Tuesday, November 12, 2019
Democratic presidential hopeful Elizabeth Warren has made a potential federal wealth tax a pillars of her campaign. This would evolve the system in which the US federal government gets the majority of its revenue (income tax) by not only taxing the gains on investments, but also on the principal of those investments. A federal wealth tax would hit a household’s complete net worth every year, falling on all assets including homes, portfolios of stocks and bonds, art, land, etc.

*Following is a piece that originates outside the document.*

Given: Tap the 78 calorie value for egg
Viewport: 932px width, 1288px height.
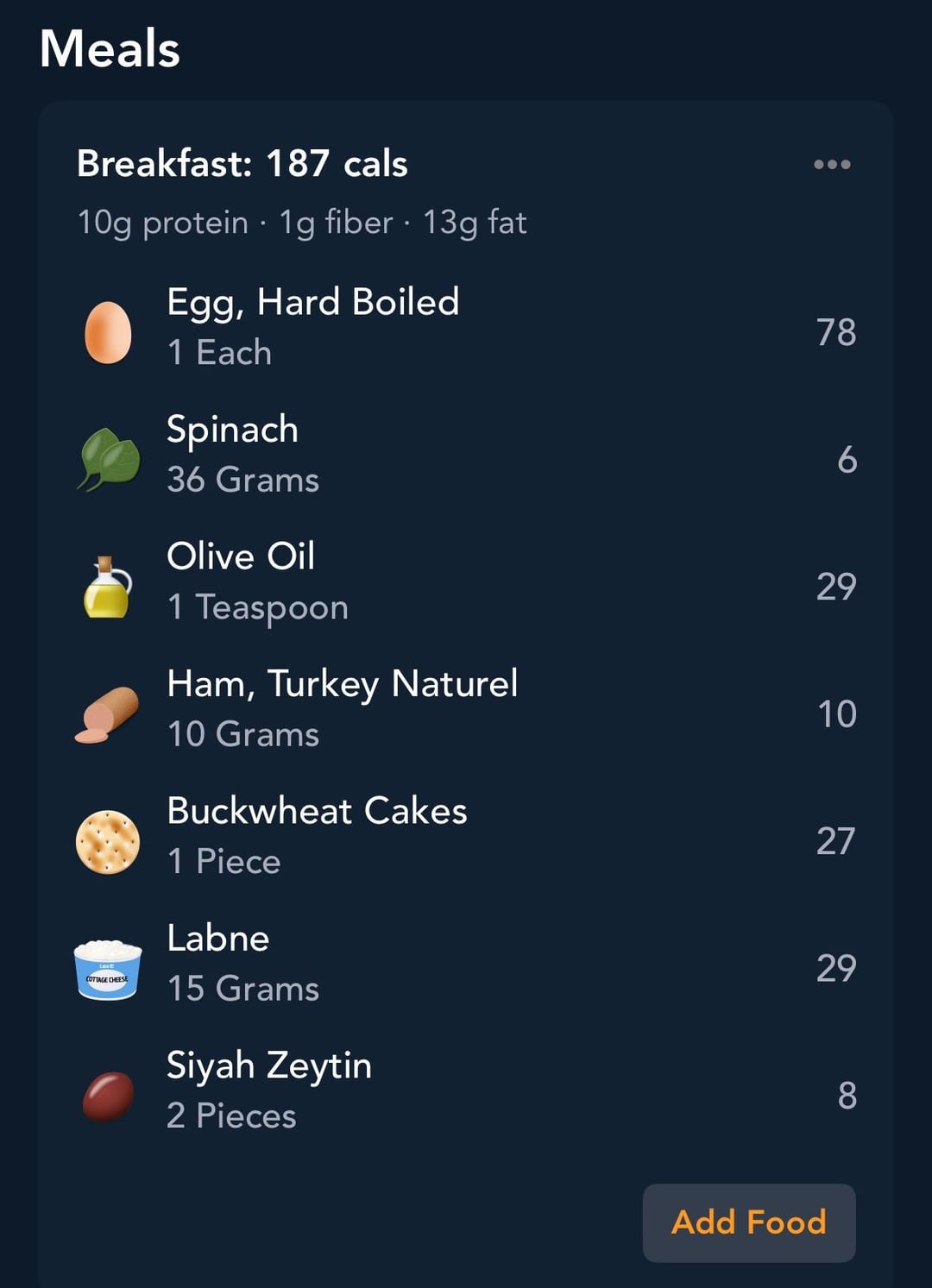Looking at the screenshot, I should [x=835, y=332].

Warren has proposed what her campaign calls an “ultra-millionaire” tax of 2% on assets above $50 million, plus a 1% t “billionaire surtax” on assets above $1 billion. Another candidate, Bernie Sanders, has put forth a plan that starts at 1% on net worth above $32 million, and raises taxes in steps until it arrives at 8% for wealth over $10 billion. Bill Gates is worth $107 billion, and under Warren's plan would have to cough up $6.4 billion while under Sanders' plan his invoice would stand at $8.4 billion.

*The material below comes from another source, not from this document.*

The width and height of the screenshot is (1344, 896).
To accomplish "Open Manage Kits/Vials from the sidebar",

Extreme wealth inequality is the reasoning for the push for taxing a person's wealth instead of simply their income or capital gains. The Unites States has the largest wealth inequality of any developed country and as of 2012 22% of the country's wealth could be found among the .1% richest Americans. The wealthy are no longer ashamed of avoiding taxes, though this was not the case decades ago. “The attitude of people in power matters a lot,” said Emmanuel Saez, an economist from the University of California at Berkeley who designed the ultra-millionaire tax. “Franklin Roosevelt spent a lot of time on the radio shaming tax dodgers.”
See Brendan Greeley, The Wealth Tax Plan Worrying US Billionaires, Financial Times, November 11, 2019.